El beso empezó inocente: Carlos en sus labios, Javier en el cuello. Pronto, bocas hambrientas por todos lados. Javier desabrochó el vestido, dejando al aire sus tetas perfectas, pezones duros como piedras de obsidiana. —Chingao, qué ricas —gruñó él, chupándolas con lengua experta. Ana jadeó, el sonido húmedo de succión llenando la habitación, mezclado con su gemido ronco.
Sabor salado de su boca, calor de su aliento... no pares, cabrón.
Carlos se arrodilló, subiendo el vestido para lamerle el coño ya empapado. El olor almizclado de su excitación flotaba pesado, delicioso. Javier se desnudó primero, revelando una verga gruesa, venosa, apuntando al techo como bandera. Ana la tomó en mano, piel aterciopelada sobre acero, masturbándola lento mientras Carlos la comía viva, lengua hurgando en su clítoris hinchado.
—Sí, pinches cabrones, chúpame más —suplicó ella, voz entrecortada. El build-up era brutal: toques suaves virando a agarres firmes, besos castos a mamadas profundas. Javier metió dedos en su boca, ella los succionó como preámbulo, saliva chorreando por la barbilla.
La llevaron al cuarto, cama king size con sábanas de algodón egipcio frescas contra su piel ardiente. Ana a cuatro patas, culo en alto. Carlos se posicionó atrás, verga dura embistiéndola de un jalón. El slap de carne contra carne resonó, húmedo y obsceno. —¡Ay, carajo! —gritó ella, placer doloroso expandiéndose.
Javier frente a ella, verga en su boca. Ana la tragó hasta la garganta, gag reflex controlado, lágrimas de esfuerzo en los ojos. Sabor salado-preeyacular, olor a hombre puro. Carlos la cojía profundo, bolas golpeando su clítoris, mientras Javier le follaba la cara.
Me siento reina, putísima diosa adorada por dos machos. Esto es vida.
Cambiaron posiciones, escalada imparable. Javier debajo, Ana cabalgándolo, coño apretando su pija como guante. Movimientos circulares, tetas rebotando, sudor perlando su piel canela. Carlos detrás, lubricante fresco y resbaloso, dedo en su culo primero, luego su verga entrando lento. Doble penetración: plenitud abrumadora, estirada al límite.
—¡Me van a partir, güeyes! Pero no paren, chínguenme más duro —exigía Ana, voz ahogada en éxtasis.
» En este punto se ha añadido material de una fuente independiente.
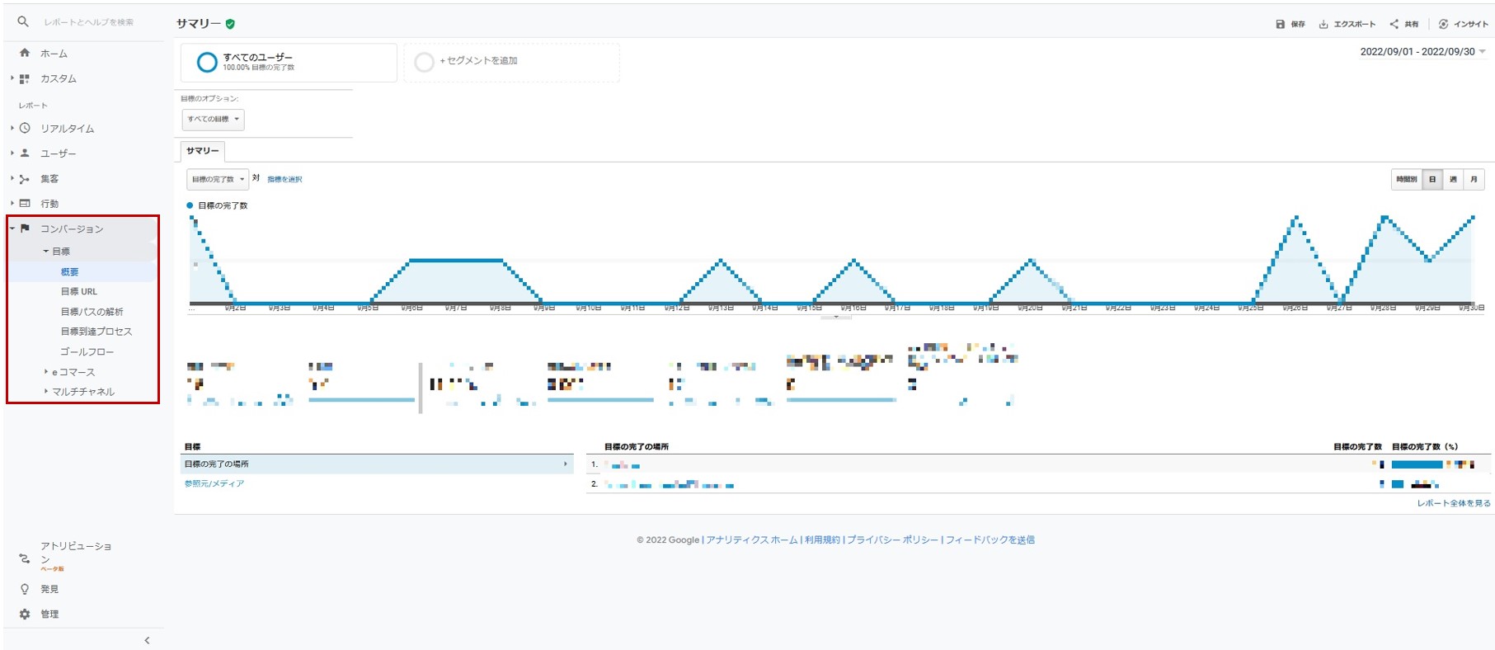Click the 参照元/メディア link

click(214, 483)
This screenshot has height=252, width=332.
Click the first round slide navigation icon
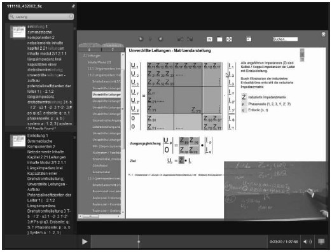tap(141, 39)
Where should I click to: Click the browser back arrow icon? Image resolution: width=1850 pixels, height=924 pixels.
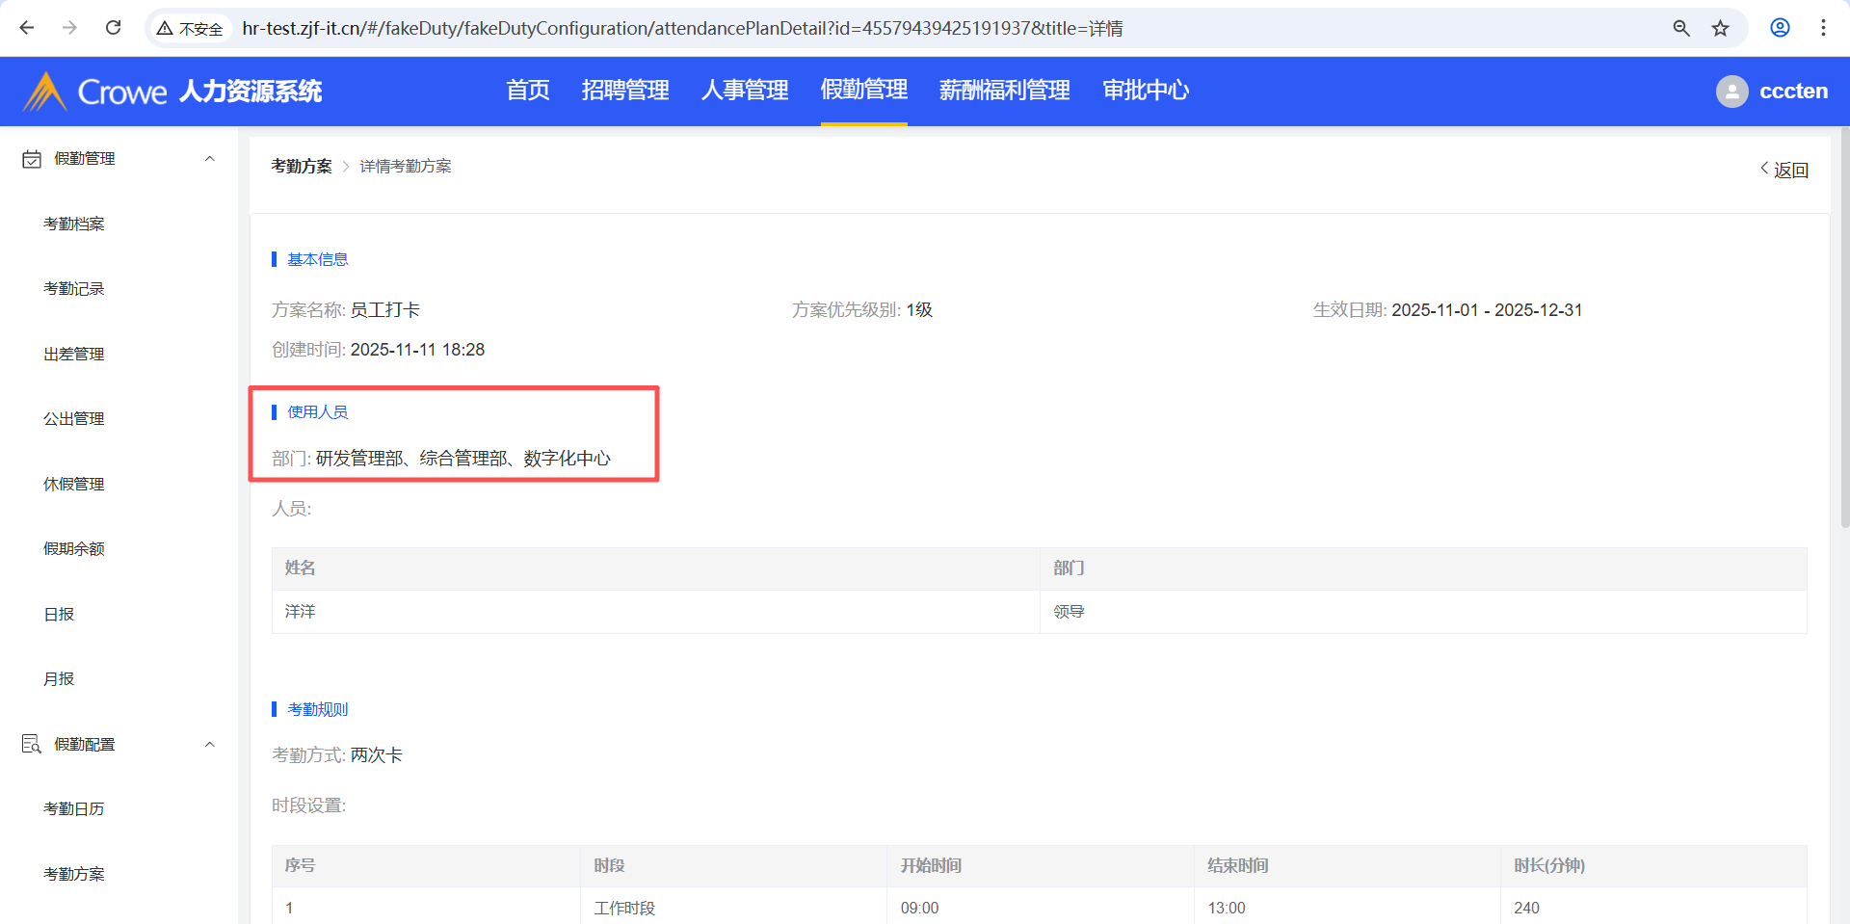(x=27, y=28)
Ritmo sincronizado, pistones alternos. Sonidos: squelch de jugos, gruñidos guturales, su piel chocando en sinfonía carnal. Olor a sexo crudo, sudor, tequila rancio. Tacto: venas pulsantes dentro, músculos tensos afuera. Vista borrosa de cuerpos entrelazados, brillando bajo la lámpara tenue.
La tensión creció como volcán: contracciones en su vientre, orgasmos en cadena. Primero Javier, llenándole el coño de leche caliente, chorros pegajosos. Ana explotó, chorro salpicando, cuerpo convulsionando, uñas clavadas en su pecho.
¡Pinche paraíso! Ondas de placer rompiéndome en mil pedazos.Carlos último, eyaculando en su culo, rugido primal.
Colapsaron en madeja sudorosa, respiraciones jadeantes calmándose. Javier besó su frente, —Eres fuego puro, morra. Carlos la acunó, —Te amo más que nunca, mi esposa cojida en trío perfecta. Ana sonrió, saciada, músculos laxos.
Esto nos unió más. No fue solo sexo, fue conexión cabrona.
Se ducharon juntos, agua caliente lavando fluidos, risas compartidas. Javier se fue con un abrazo fraternal, prometiendo quizás repetir. Ana y Carlos en la cama, desnudos y pegados, hablaron hasta el alba.
—Fue chingón, ¿verdad? —dijo él, dedo trazando su espina.
—El mejor trío de mi vida. Tú y yo, eternos. Durmieron envueltos en afterglow, el aroma residual de pasión impregnado en las sábanas, promesa de aventuras futuras en su matrimonio renovado.